How to complete this task
Search the data below for the word "March" and copy each line that holds it.

Entries supplied

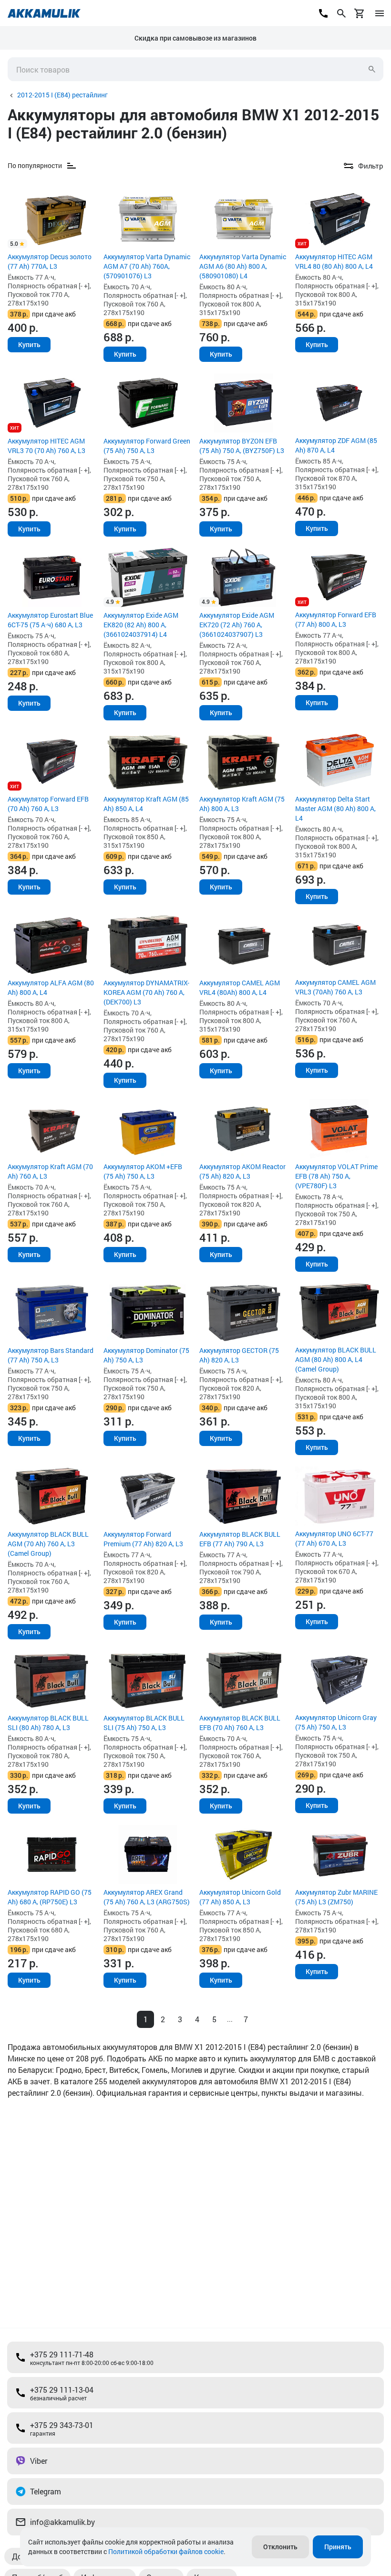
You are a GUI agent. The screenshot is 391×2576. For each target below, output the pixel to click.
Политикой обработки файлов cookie (166, 2551)
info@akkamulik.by (62, 2522)
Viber (38, 2461)
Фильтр (370, 165)
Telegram (45, 2491)
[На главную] (44, 13)
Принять (337, 2546)
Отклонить (280, 2546)
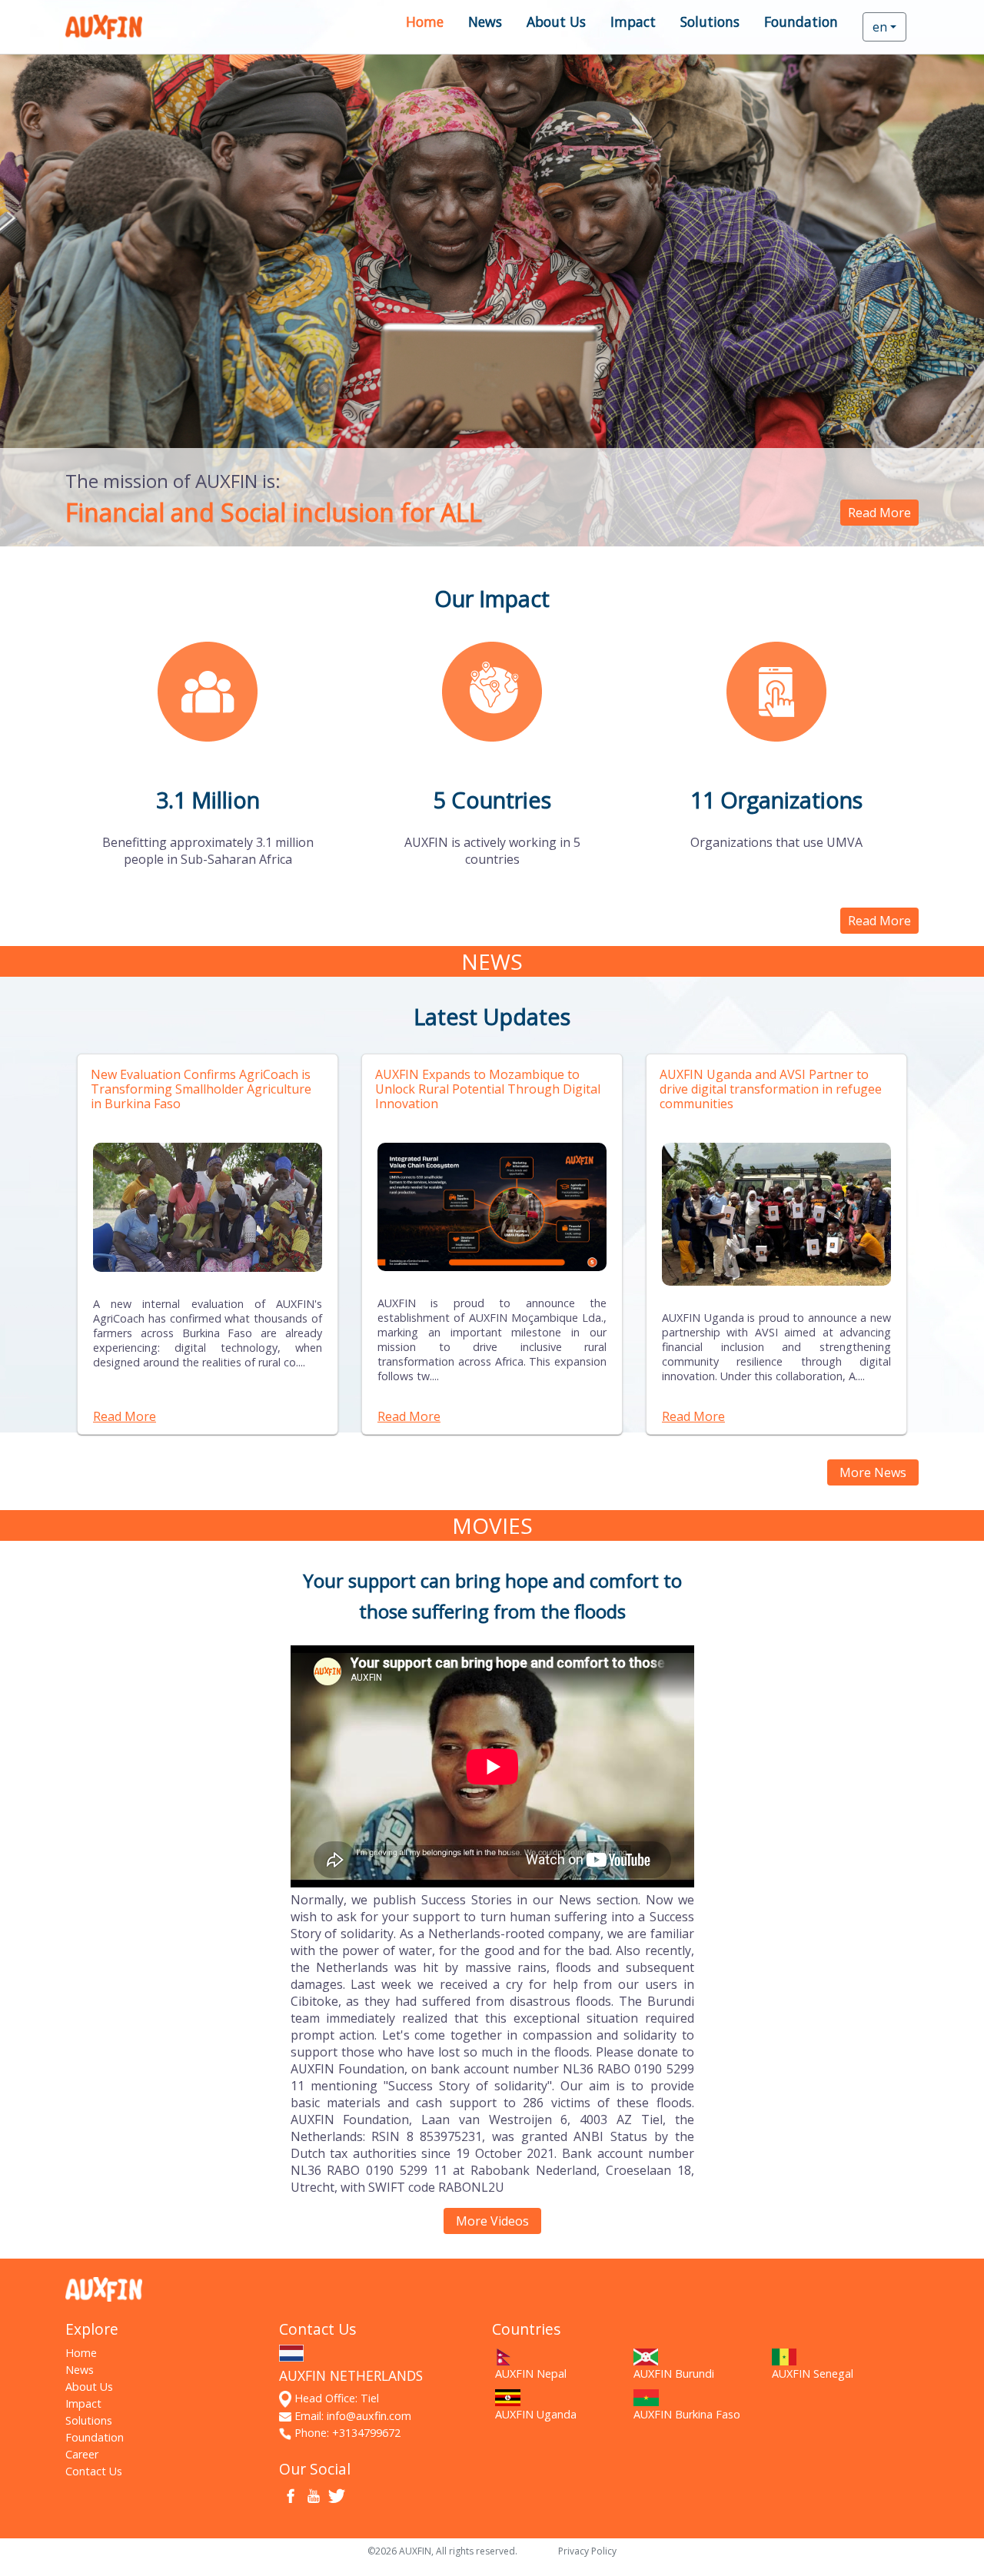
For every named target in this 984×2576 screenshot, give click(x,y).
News (485, 21)
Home (425, 21)
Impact (633, 21)
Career (81, 2454)
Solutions (710, 21)
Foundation (801, 21)
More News (872, 1472)
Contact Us (93, 2471)
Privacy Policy (587, 2551)
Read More (879, 512)
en (880, 26)
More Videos (492, 2221)
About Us (556, 21)
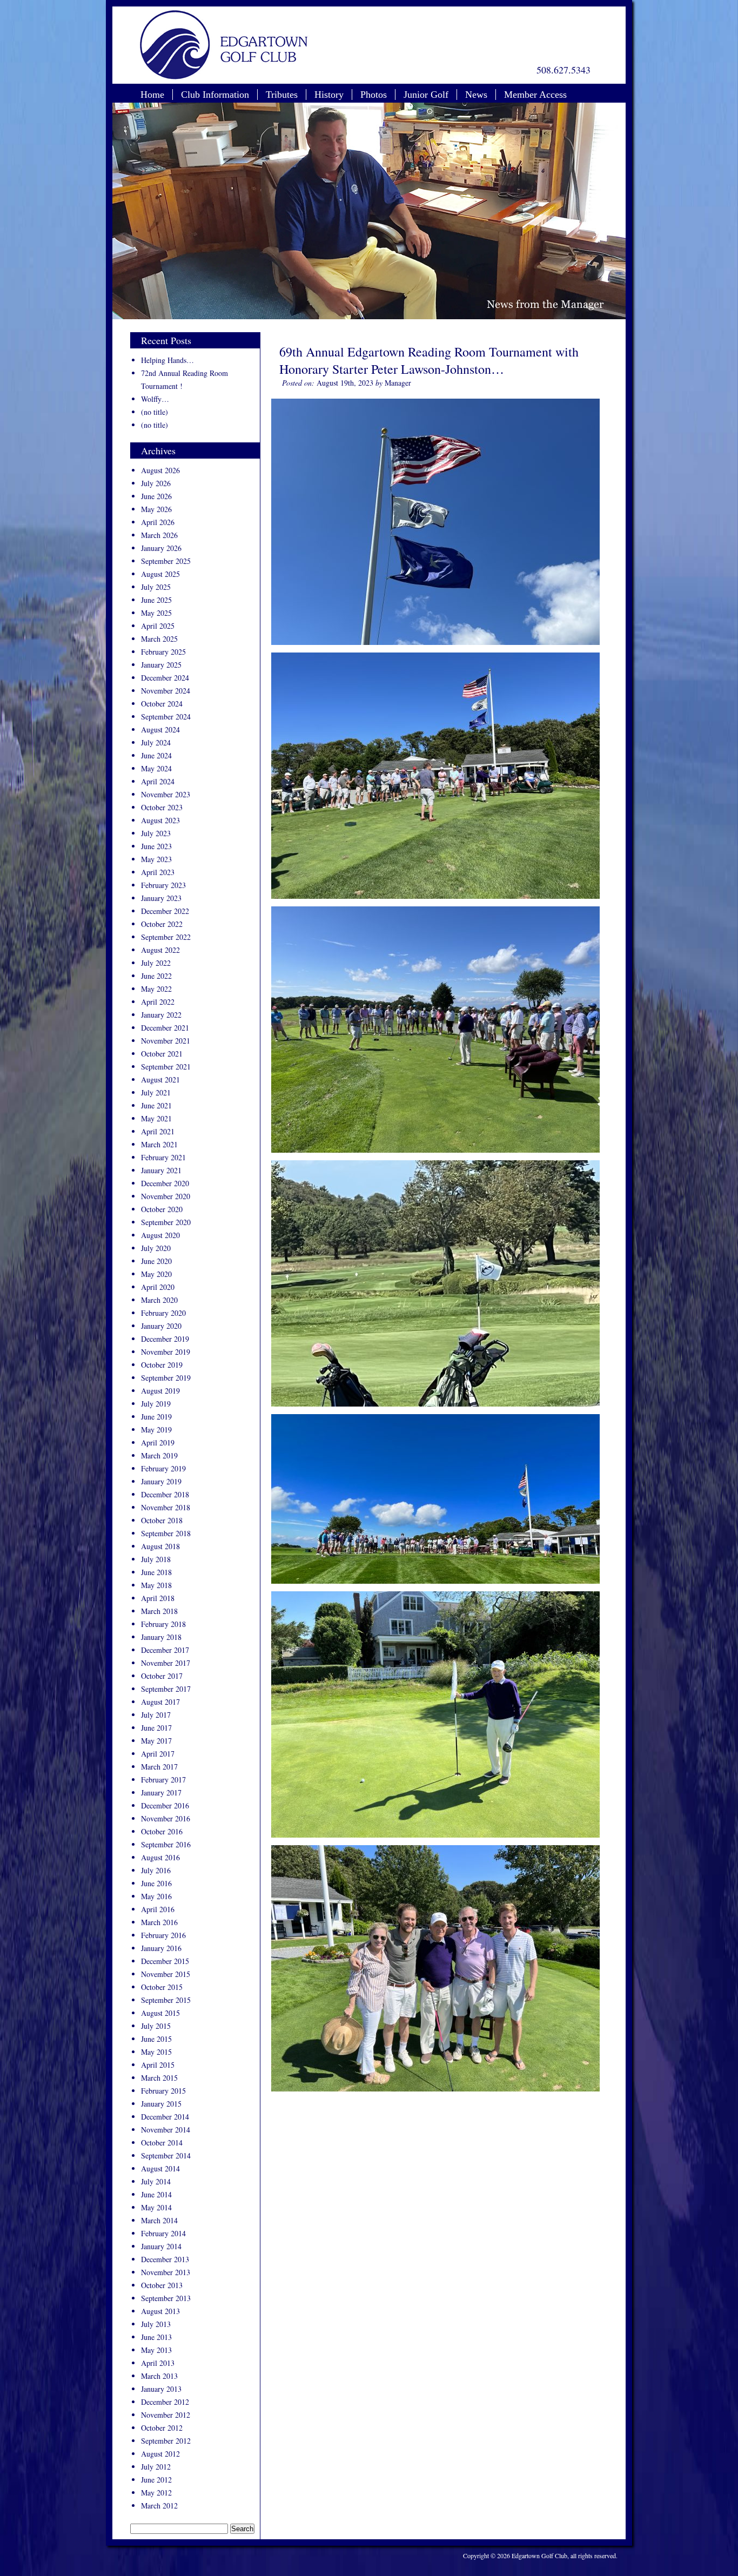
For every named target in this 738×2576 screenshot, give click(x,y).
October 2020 (162, 1209)
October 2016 (162, 1831)
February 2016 (163, 1935)
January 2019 (161, 1481)
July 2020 (156, 1248)
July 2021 (156, 1092)
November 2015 (165, 1974)
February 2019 (163, 1468)
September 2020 (166, 1222)
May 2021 (156, 1118)
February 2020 (163, 1313)
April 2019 (158, 1442)
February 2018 (163, 1624)
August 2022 (160, 950)
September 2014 (166, 2155)
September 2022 (166, 937)
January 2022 (161, 1015)
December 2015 (165, 1961)
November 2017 (165, 1663)
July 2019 (156, 1403)
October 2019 (162, 1365)
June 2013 (156, 2337)
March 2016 (159, 1922)
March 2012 (159, 2505)
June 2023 (156, 846)
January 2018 (161, 1637)
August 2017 (160, 1702)
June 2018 (156, 1572)
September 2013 (166, 2298)
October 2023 (162, 807)
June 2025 (156, 600)
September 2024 (166, 716)
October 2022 (162, 924)
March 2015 (159, 2078)
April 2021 (158, 1131)
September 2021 (166, 1066)
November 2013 (165, 2272)
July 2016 (156, 1870)
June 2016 (156, 1883)
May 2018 (156, 1585)
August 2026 (160, 470)
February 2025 (163, 652)
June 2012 (156, 2479)
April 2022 (158, 1002)
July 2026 (156, 483)
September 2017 (166, 1689)
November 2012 (165, 2415)
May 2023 (156, 859)
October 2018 (162, 1520)
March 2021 (159, 1144)
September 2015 (166, 2000)
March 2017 (159, 1766)
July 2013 (156, 2324)
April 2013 (158, 2363)
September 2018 (166, 1533)
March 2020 (159, 1300)
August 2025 (160, 574)
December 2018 (165, 1494)
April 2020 (158, 1287)
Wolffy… (155, 399)
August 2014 (160, 2168)
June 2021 (156, 1105)
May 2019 (156, 1429)
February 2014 (163, 2233)
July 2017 (156, 1715)
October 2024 (162, 703)
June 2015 (156, 2039)
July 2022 (156, 963)
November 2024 (165, 690)
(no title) (154, 412)
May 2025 (156, 613)
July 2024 (156, 742)
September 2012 (166, 2441)
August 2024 (160, 729)
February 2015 (163, 2091)
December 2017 (165, 1650)
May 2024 (156, 768)
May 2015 (156, 2052)
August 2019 (160, 1390)
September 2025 (166, 561)
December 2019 (165, 1339)
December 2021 (165, 1028)
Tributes (282, 94)
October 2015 (162, 1987)
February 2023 (163, 885)
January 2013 (161, 2389)
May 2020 (156, 1274)
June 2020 (156, 1261)
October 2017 (162, 1676)
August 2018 (160, 1546)
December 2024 (165, 677)
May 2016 (156, 1896)
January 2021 (161, 1170)
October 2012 (162, 2428)
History (329, 94)
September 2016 (166, 1844)
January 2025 (161, 665)
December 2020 (165, 1183)
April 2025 (158, 626)
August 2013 (160, 2311)
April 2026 (158, 522)
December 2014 (165, 2116)
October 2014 (162, 2142)
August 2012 (160, 2454)
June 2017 (156, 1728)
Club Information (215, 94)
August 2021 (160, 1079)
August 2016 (160, 1857)
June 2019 (156, 1416)
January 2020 (161, 1326)
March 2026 (159, 535)
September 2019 (166, 1378)
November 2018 (165, 1507)
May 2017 (156, 1741)
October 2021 (162, 1053)
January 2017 (161, 1792)
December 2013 (165, 2259)
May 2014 (156, 2207)
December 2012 (165, 2402)
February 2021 (163, 1157)
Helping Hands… (167, 360)
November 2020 (165, 1196)
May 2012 (156, 2492)
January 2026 (161, 548)
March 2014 (159, 2220)
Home (152, 94)
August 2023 (160, 820)
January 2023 (161, 898)
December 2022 (165, 911)
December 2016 (165, 1805)
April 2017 (158, 1753)
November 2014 (165, 2129)
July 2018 (156, 1559)
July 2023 (156, 833)
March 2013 (159, 2376)
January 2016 (161, 1948)
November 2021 (165, 1040)
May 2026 (156, 509)
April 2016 (158, 1909)
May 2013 (156, 2350)
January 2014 (161, 2246)
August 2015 (160, 2013)
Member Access (535, 94)
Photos (373, 94)
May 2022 (156, 989)
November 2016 (165, 1818)
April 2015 (158, 2065)
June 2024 (156, 755)
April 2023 (158, 872)
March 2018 (159, 1611)
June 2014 (156, 2194)
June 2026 (156, 496)
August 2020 (160, 1235)
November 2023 (165, 794)
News (476, 94)
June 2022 (156, 976)
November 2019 (165, 1352)
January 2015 (161, 2104)
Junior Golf (426, 94)
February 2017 (163, 1779)
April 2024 (158, 781)
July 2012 (156, 2466)
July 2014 (156, 2181)
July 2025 (156, 587)
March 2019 (159, 1455)
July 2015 (156, 2026)
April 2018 (158, 1598)
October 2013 (162, 2285)
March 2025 (159, 639)
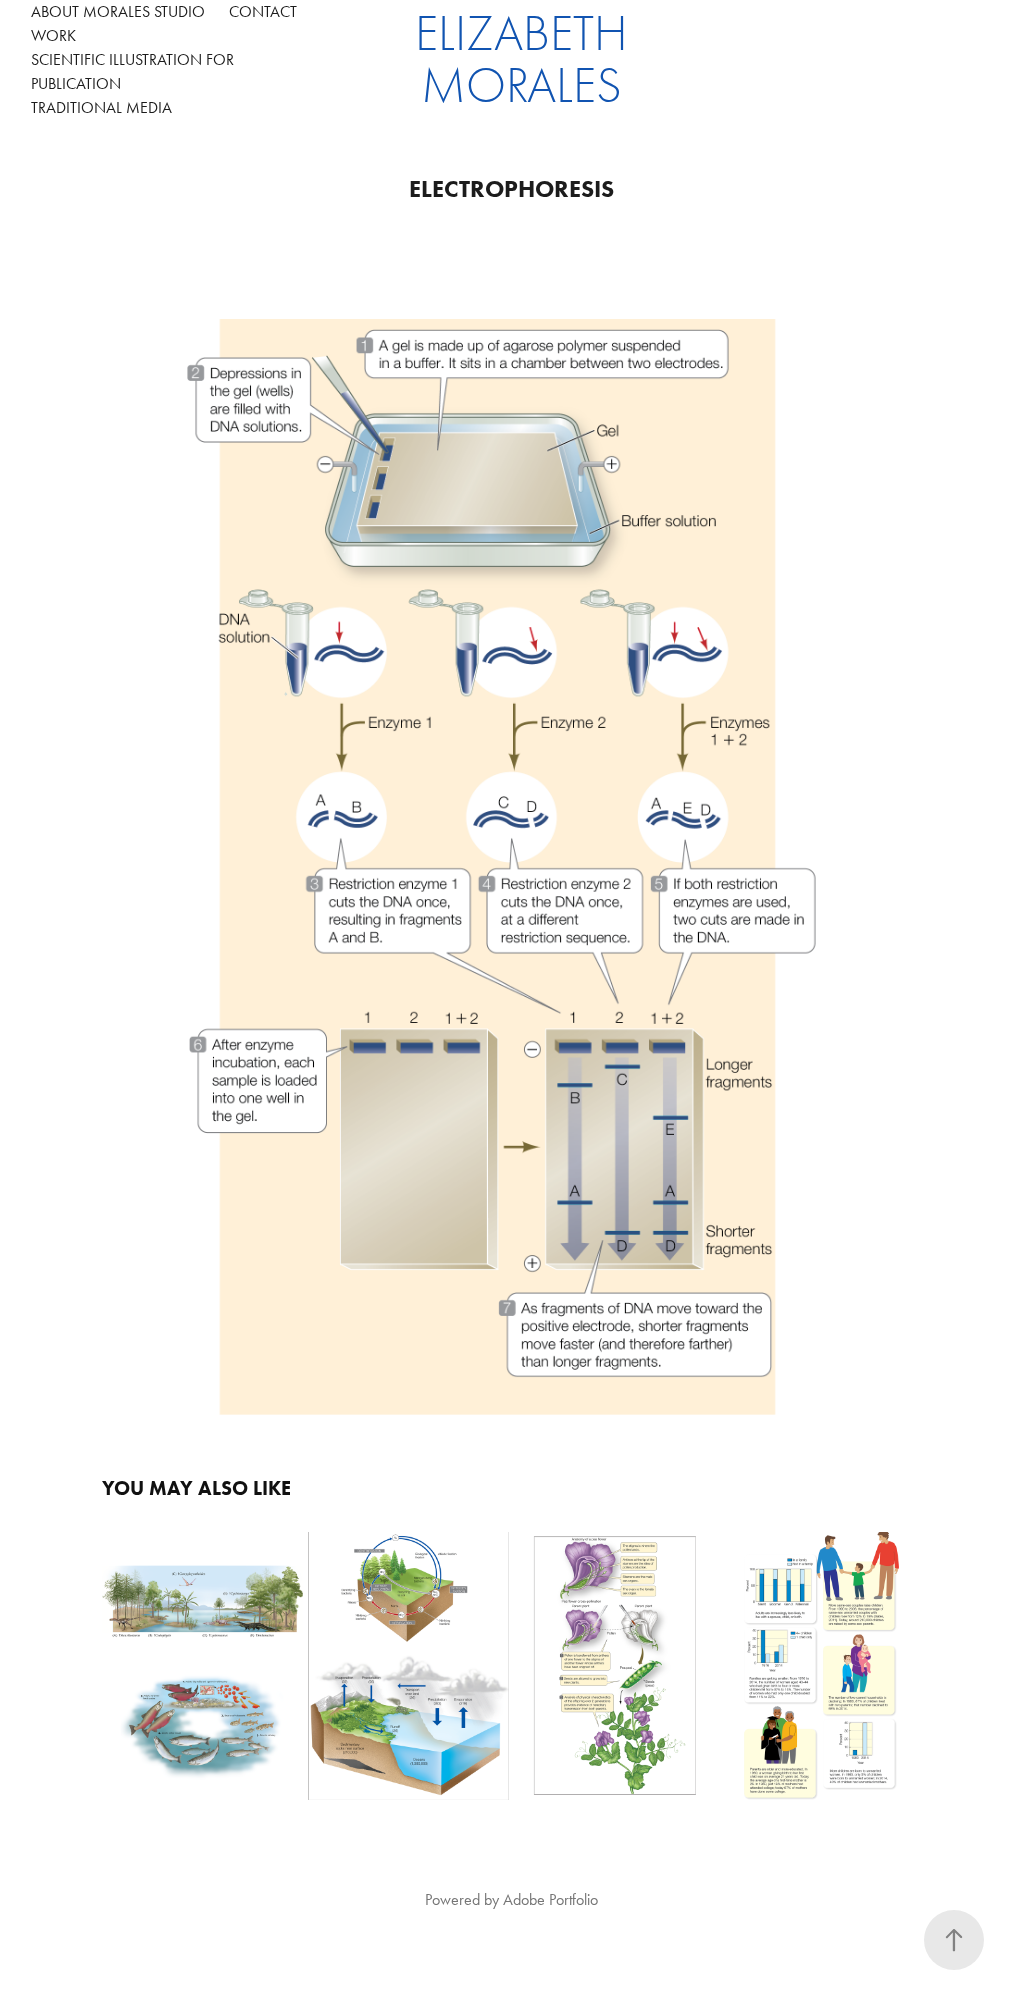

Finished task
March 2016 (159, 1922)
March 2012 (159, 2505)
March 2015 (159, 2078)
March 2021 (159, 1144)
March 2017 (159, 1766)
March 2020 (159, 1300)
March 2026 (159, 535)
March 2014 (159, 2220)
March 2013 (159, 2376)
March 2018 (159, 1611)
March 2019 (159, 1455)
March 2025 (159, 639)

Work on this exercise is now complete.